Harris hop becomes the Simon slump as poll shows Fine Gael behind Sinn Féin
The final Irish Times Ipsos B&A poll of the campaign reveals a stark reversal of fortunes for Fine Gael and Taoiseach Simon Harris, with the party dropping by six points back to third place, just behind Fianna Fáil and Sinn Féin. The results put even more pressure on Harris to perform well and win over voters in Tuesday night's televised debate with Micheal Martin and Mary Lou McDonald.
What’s happening today
Fianna Fáil leader Micheál Martin will be on Morning Ireland shortly. Later he will be canvassing in Fingal West with Lorraine Clifford-Lee and in Dublin Bay North with Deirdre Heney and Tom Brabazon. Minister for Housing Darragh O’Brien and Cormac Devlin will officially open ten new social homes in Dún Laoghaire.
Sinn Féin leader Mary Lou McDonald will be canvassing in Cabra this morning and in East Wall in the afternoon. She is also doing a round of broadcast interviews on during the day.
Its housing spokesman Eoin O Bróin and Louise O’Reilly will be calling on Darragh O’Brien to release the latest homeless figures.
Labour will launch its Dublin manifesto at 10am at the GPO. Leader Ivana Bacik and Dublin MEP Aodhán Ó Ríordáin will be there.
The Social Democrats to publish its plan for supporting families. Jennifer Whitmore and Councillor Jen Cummins will do the launch.
The Green Party will announce its key priorities in the areas of arts and culture.
Independent Ireland will highlight cost-of-living issues.
People Before Profit will call for an end to the “Pay and Number Strategy” health service recruitment embargo at a press conference in Dublin.
Politicians will react reflexively to opinion polls by saying the only poll that matters is the one on election day. However, they never discount them, and, indeed, carry out their own polling. The truth is that they lead every one by the nose as they provide the only measured indicator of the direction in which voter allegiance is going.

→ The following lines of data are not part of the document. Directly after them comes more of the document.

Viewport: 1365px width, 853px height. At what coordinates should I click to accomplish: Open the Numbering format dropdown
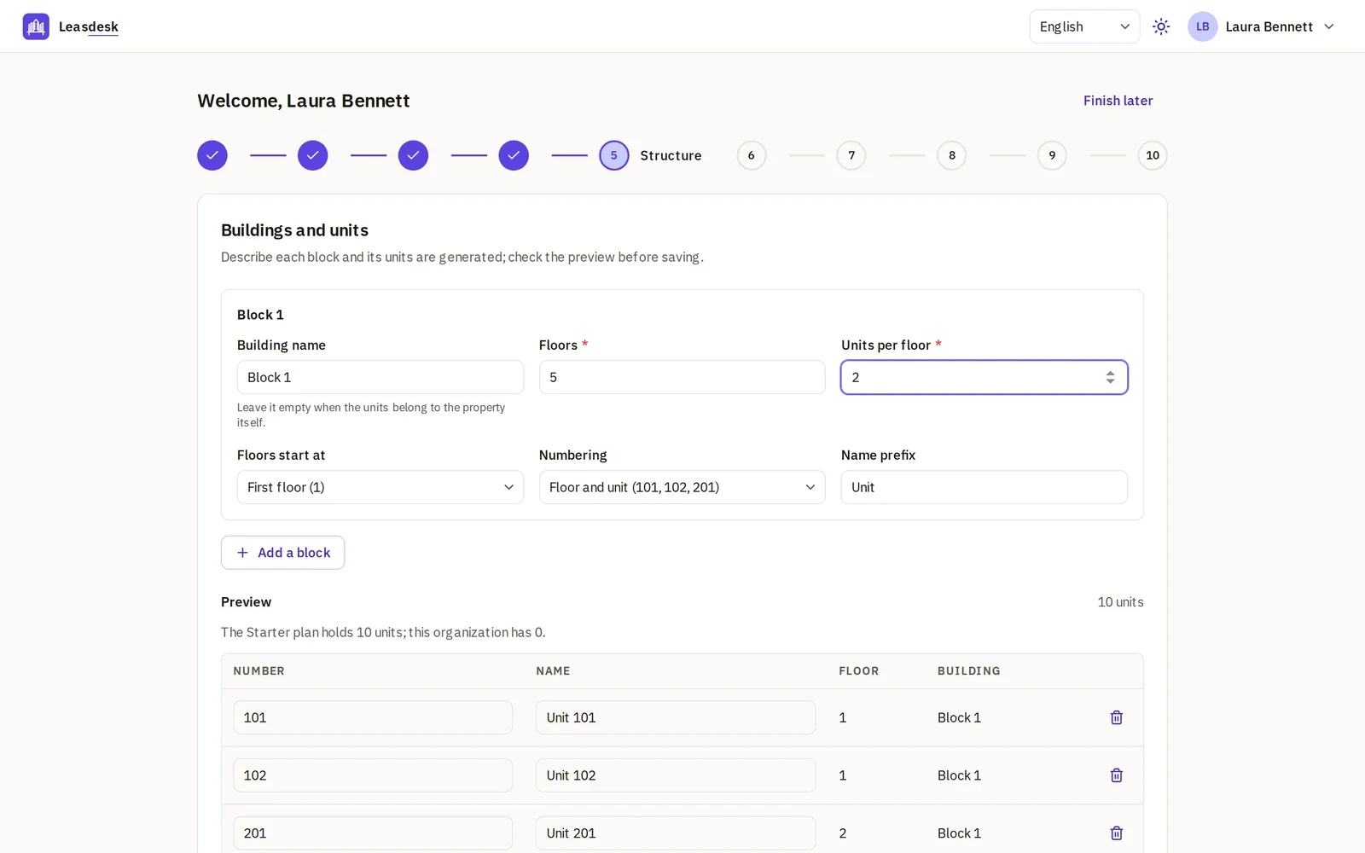point(682,487)
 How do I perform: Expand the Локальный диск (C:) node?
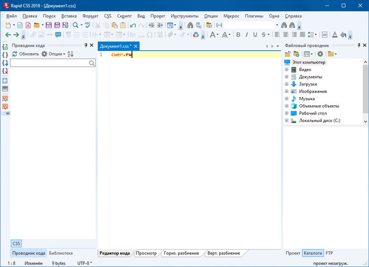287,121
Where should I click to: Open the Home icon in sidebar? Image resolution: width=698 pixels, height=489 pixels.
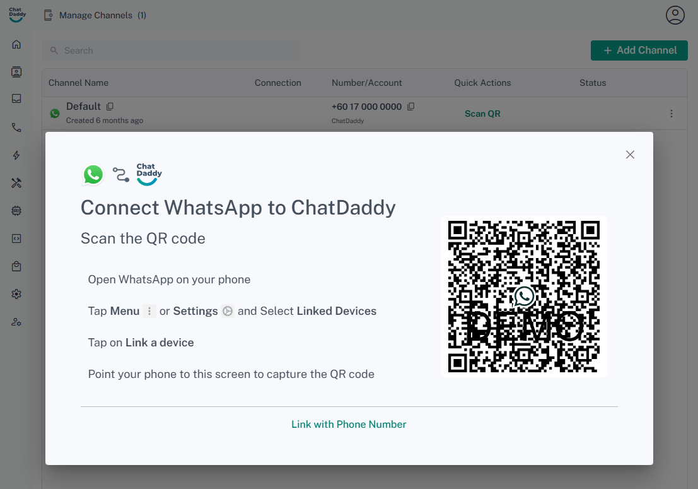(16, 44)
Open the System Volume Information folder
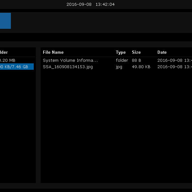 coord(70,60)
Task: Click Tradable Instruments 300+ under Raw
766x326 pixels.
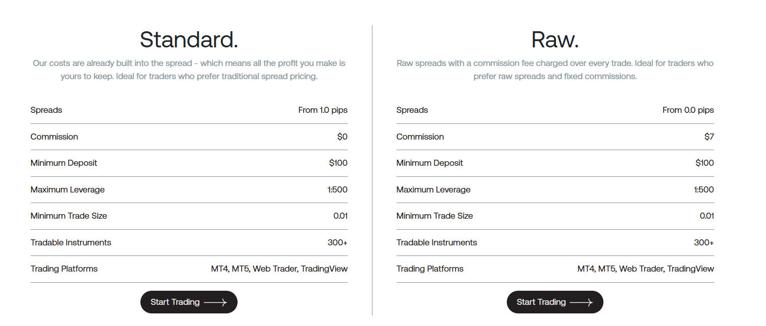Action: (x=704, y=242)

This morning’s Irish Times/Ipsos B&A opinion poll will set the agenda for the final week of the election campaign. As is noted in the digest, and in the fantastic analysis from Pat Leahy and Damian Loscher it does not fully capture the impact of the tetchy encounter between Taoiseach Simon Harris and disability worker Charlotte Fallon in Kanturk on Friday evening.
That moment was captured on video and has been watched 3.4 million times since Friday evening. It prompted an immediate apology from Harris but the party has shipped enormous damage at a crucial stage of the campaign.
Fianna Fáil finds itself as the most supported party and it’s clear (and there was evidence of it on the doorsteps) that Sinn Féin is beginning to recover after a year-long decline. The overall result, if repeated in the election, will mean very difficult arithmetic in terms of forming a government.